The movement in the dance production alternates between soft and intimate, and raw and visceral, as the performers investigate how to embody the feeling of loss.

“I think that when you lose someone, there’s a step where you want to probably go too,” Lake reflects. “You want to die too, because it’s too much. If I lost my daughter or my parents, you know, it’s like, my god, I don’t want to live anymore. I just want to go. But then, after, there’s a contrast of situations where I think that you want to live for both. You want to breathe again…because life is too great, even if everything is collapsing around [you].”
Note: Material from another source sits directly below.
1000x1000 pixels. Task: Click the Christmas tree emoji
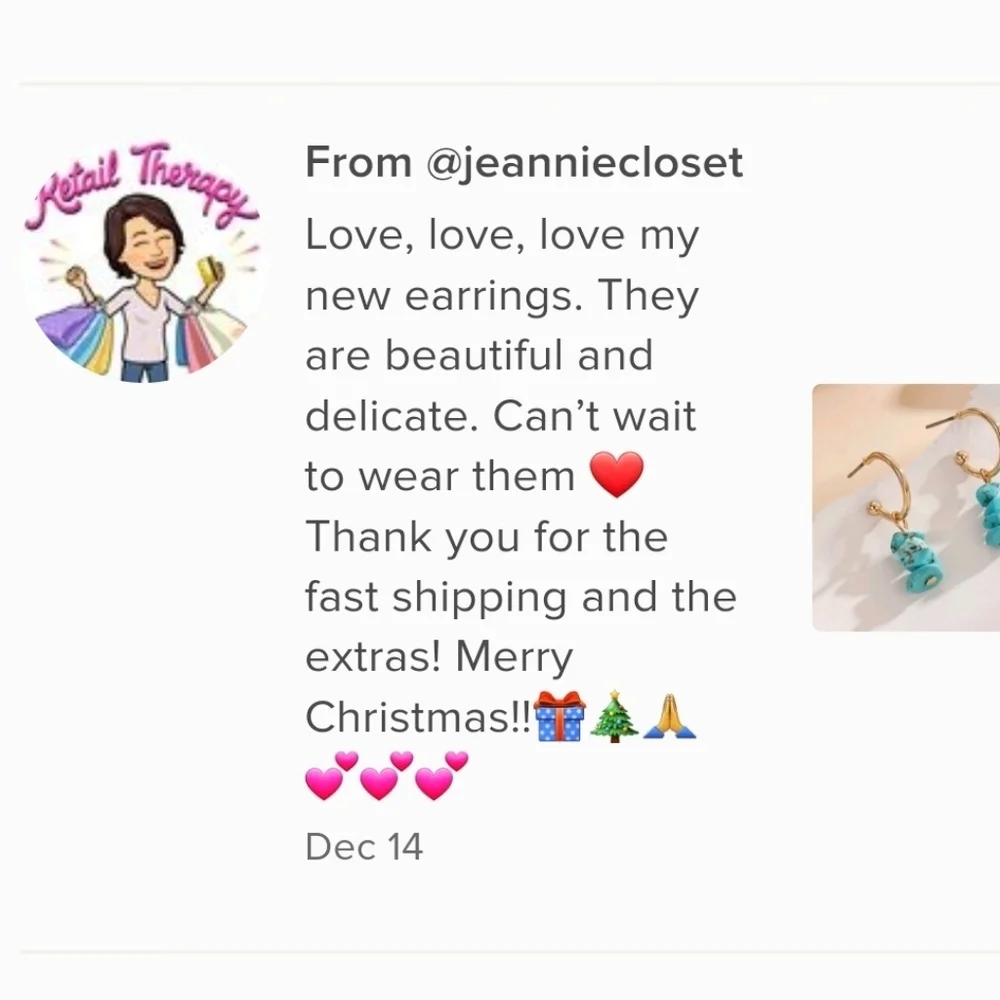[614, 716]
Most strikingly, there’s a massive curtain that the performers manipulate throughout the work. Using a pulley system made of ropes and carabiners, the dancers change the height and orientation of the fabric themselves, climbing it when it stretches to the rafters—as if they’re ascending from hell—and curling into it when it’s bundled on the floor, as though they’re melting into pools of lava.

All of this will be heightened by the music of Antoine Berthiaume, who will be seated at the side of the stage during the performance, acting as an omniscient narrator. He’ll be prompting the dancers’ movements by weaving live guitar sounds with a pre-recorded score.

Lake describes the world that the performers are caught up in as “onirique”, meaning “dreamlike”.

“Humans always touch together—and how do we touch?” he ponders. “How can I jump into you, and then you catch me? [When] you drop me, how can you help me to get up? So all these situations of hanging and jumping relate to each other. This collectivity, we’ll rise together, and always…find a way to get out too, because we want light. We begin with the tragedy, and then it’s how this collectivity is gonna find…the light at the end to get out of hell.”

Folks who purchase tickets to see Orpheus at PuSh will also get a free code to view Alan Lake Factori(e)’s dance film Parades online. Filmed without physical contact during the pandemic and brimming with symbolism, the work uses parallel editing—four shots placed side by side in one frame—to show bodies morphing, regenerating, and “colliding” with one another without ever having been in the same space.

Ultimately, a priority for Lake and his dancers is going above and beyond to ensure their productions are easy to understand—all while maintaining layers of contextual depth.